Response by poster: ps. alcohol neutralizes capsaicin, so you might not have to worry about it that much anyways

Well, this is actually one of the things I'm interested in. I was under the impression that alcoholic drinks are good with hot food because the capsaicin is alcohol-soluble.

If that's true, then adding the chilis relatively late, when there's already alcohol present, ought to make for hotter booze — more capsaicin dissolved out of the pepper and into the drink.

On the other hand, adding aromatic ingredients at a late stage (called "dry-hopping" when you do it with hops) results in more flavor too, and it's really the flavor-to-heat ratio that I'm trying to control. So I'm not sure how those two variables would interact, and I'm hoping someone's actually tried it and can fill me in.

(I've heard the soaking-in-milk trick, but I'm worried that traces of milk wouldn't be the best thing to have fermenting. I'm wondering if soaking them in vodka overnight might leach out enough of the capsaicin to have a similar effect.)
posted by nebulawindphone at 11:01 AM on December 18, 2007


Response by poster: (....er, and it's possible too that I'm overthinking this. Anyway, good suggestions so far, and keep 'em coming.)
posted by nebulawindphone at 11:26 AM on December 18, 2007


AVOID rubbing your eyes after handling them! (Ask me how I know!)
posted by Juggling Frogs at 11:49 AM on December 18, 2007


on the homebrew front check out Jalapeño Pepper ale (in particular Brewpastor post) and Chile Verde Beer season!
posted by phil at 12:07 PM on December 18, 2007


one more time with a working link Chile Verde Beer season!
posted by phil at 12:09 PM on December 18, 2007


AVOID rubbing your eyes after handling them! (Ask me how I know!)
posted by Juggling Frogs at 11:49 AM on December 18


Avoid touching ANY mucous membrane after handling them (Don't ask me how I know and yes it was painful)
posted by special-k at 12:27 PM on December 18, 2007


ps. alcohol neutralizes capsaicin

Nope, it dissolves it. Capsaicin is pretty unreactive as far as foodstuffs go.
posted by rxrfrx at 12:58 PM on December 18, 2007


Spiciness is one of those things that intensifies when food's let to sit. I would definitely advise brewing with the peppers in the primary brewing stage, and then strain out the peppers prior to fermentation.

Also seconding the notion of cutting out the seeds and ribs from the peppers. You want the fruity flavor, not the spicy innards.
posted by explosion at 1:53 PM on December 18, 2007


I'm wondering if soaking them in vodka overnight might leach out enough of the capsaicin to have a similar effect.

I have done this (I made some habanero vodka), and the vodka absorbed the spiciness & flavor of the peppers quite nicely overnight. I'm not sure how much of it would be left in the peppers afterward, though -- I just threw them away.

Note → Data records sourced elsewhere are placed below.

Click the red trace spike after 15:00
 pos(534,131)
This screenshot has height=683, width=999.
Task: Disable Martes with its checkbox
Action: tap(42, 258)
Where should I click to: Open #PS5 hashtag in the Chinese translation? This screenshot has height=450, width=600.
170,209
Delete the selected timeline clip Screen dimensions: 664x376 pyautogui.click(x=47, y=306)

btw, delicious: habanero vodka + rose's lime, on the rocks. :)
posted by vorfeed at 2:00 PM on December 18, 2007 [1 favorite]

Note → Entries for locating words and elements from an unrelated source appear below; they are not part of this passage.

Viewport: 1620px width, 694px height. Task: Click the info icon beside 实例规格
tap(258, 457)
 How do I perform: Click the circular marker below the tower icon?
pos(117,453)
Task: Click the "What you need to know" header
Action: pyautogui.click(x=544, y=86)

Capsaicin is at least a moderately effective anti-fungal. I think this raises at least two problems for your plan.

First, if the peppers inhibit the yeast (a single-celled fungus, after all), your mead may end up with off-flavors generated by bacteria, and it may take a long time for the alcohol to develop, if it ever does. Second, one of the ways the yeast might fight back is by degrading the capsaicin, and the mead may end up much less hot than it started out.

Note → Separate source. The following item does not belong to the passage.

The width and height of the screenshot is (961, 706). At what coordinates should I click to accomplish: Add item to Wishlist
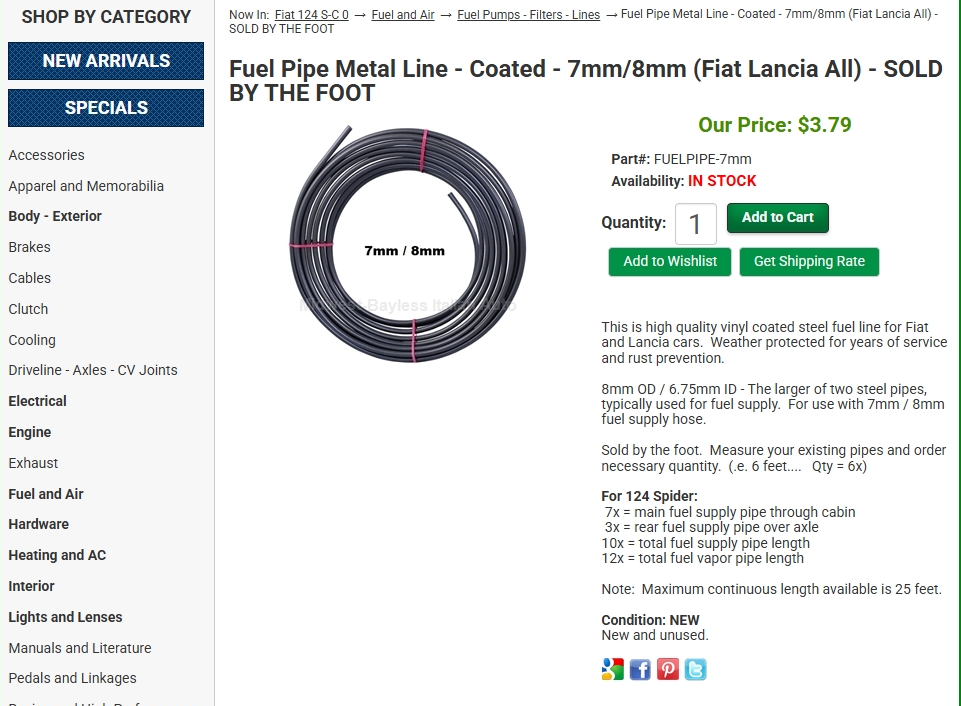pyautogui.click(x=670, y=262)
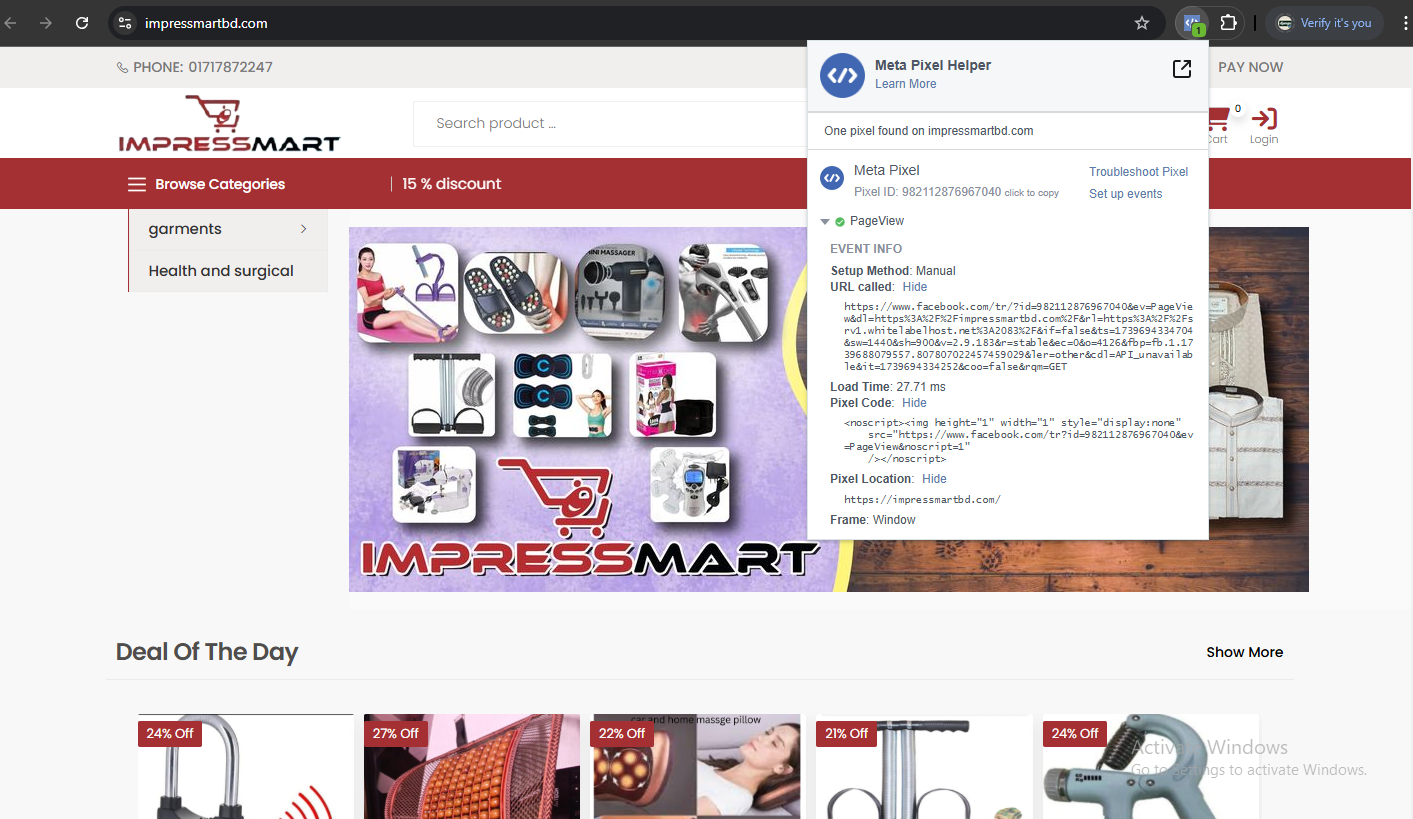This screenshot has height=819, width=1413.
Task: Hide the URL called section
Action: 914,287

On the other hand, the battle of the bottle between the yeast and the peppers may be a royal road to complexity and depth of flavor, attributes I have so far keenly felt the lack of in about half of the mead I've had. Please give it a shot and let us know how it comes out.
posted by jamjam at 4:05 PM on December 18, 2007


For what it's worth, when choosing jalapeno peppers my experience has been that the darker green ones are not as hot as the lighter green ones. I would assume this to be true of other peppers as well. Wear rubber gloves when you're cutting up hot peppers and if you're doing a big batch, make sure you're in a well-ventilated area as the "fumes" can get to you.